**Dataset:**
★ ★ ★ ★ ★

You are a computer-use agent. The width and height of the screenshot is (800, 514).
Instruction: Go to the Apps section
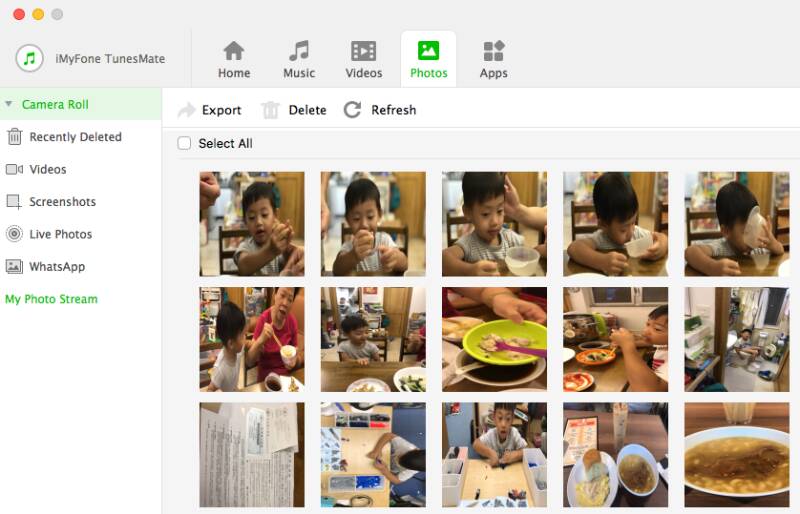[x=493, y=60]
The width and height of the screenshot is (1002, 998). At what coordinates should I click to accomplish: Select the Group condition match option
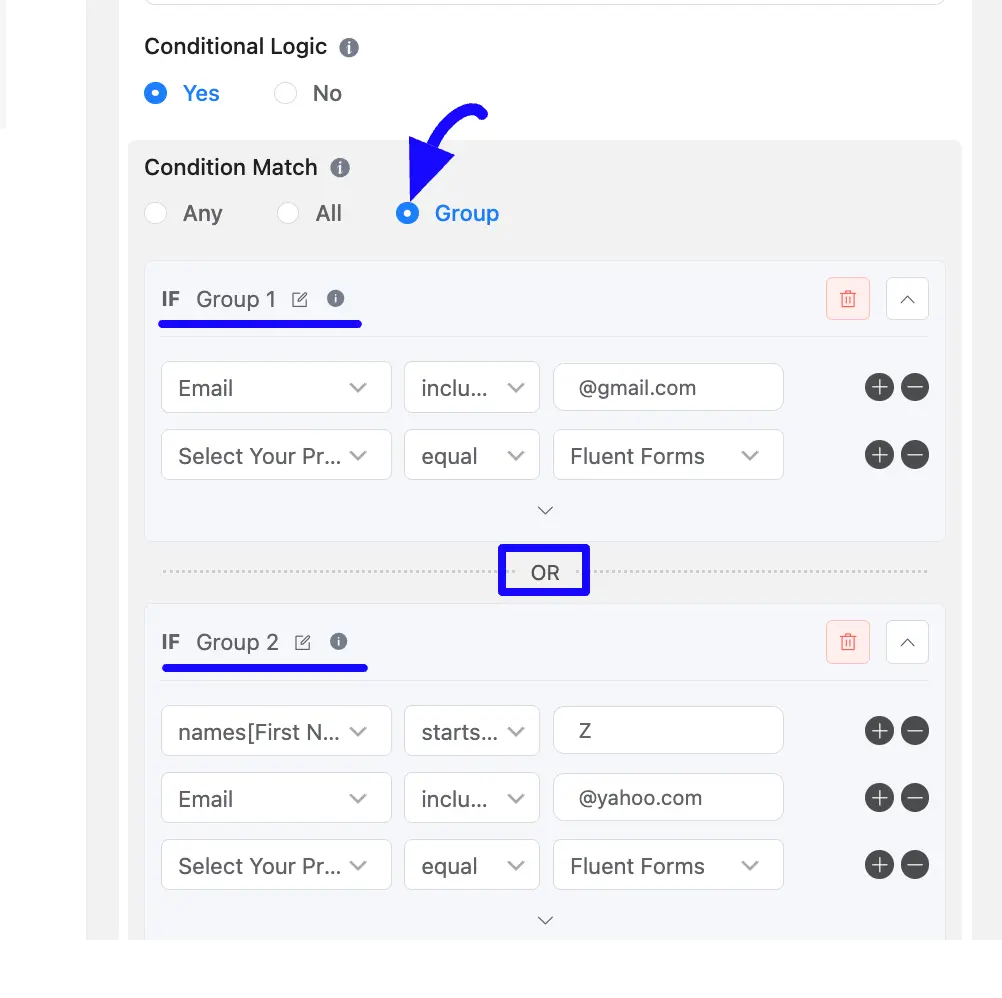tap(408, 213)
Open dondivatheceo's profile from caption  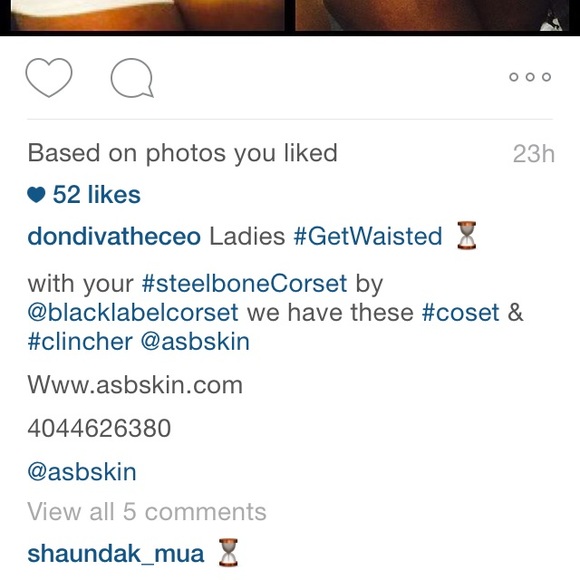coord(114,236)
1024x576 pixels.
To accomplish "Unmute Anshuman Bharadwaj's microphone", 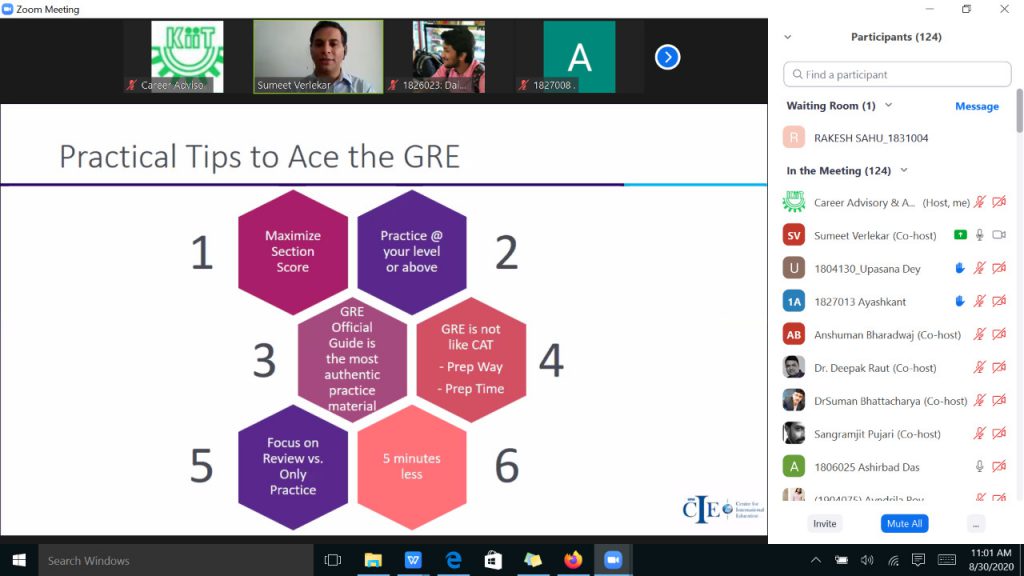I will coord(980,335).
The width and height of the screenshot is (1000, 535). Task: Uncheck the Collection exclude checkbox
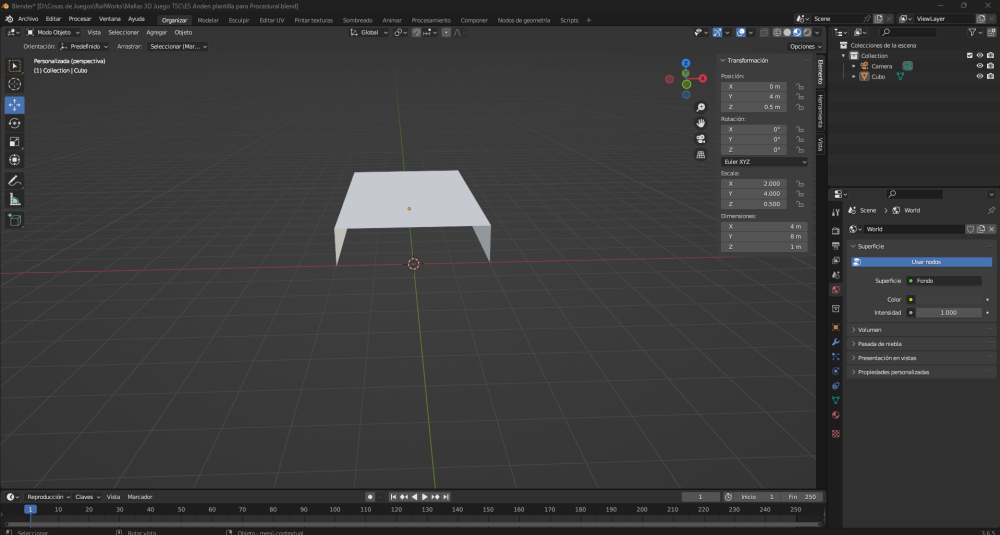point(969,56)
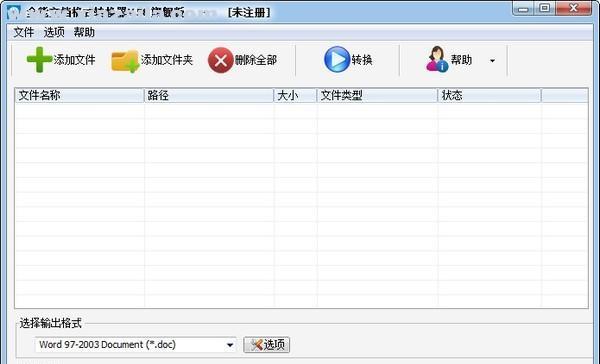Screen dimensions: 600x364
Task: Click the application icon in title bar
Action: tap(13, 12)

★ ★ ★ ★ ★

**Task to carry out:** The range runs from the line containing "The width and height of the screenshot is (1000, 535)." through the end of the entries; print those lines exactly and leave the pictures out.

**Answer to this problem:**
The width and height of the screenshot is (1000, 535). Task: Uncheck the Collection exclude checkbox
point(969,56)
Screen dimensions: 600x364
Task: Click the application icon in title bar
Action: tap(13, 12)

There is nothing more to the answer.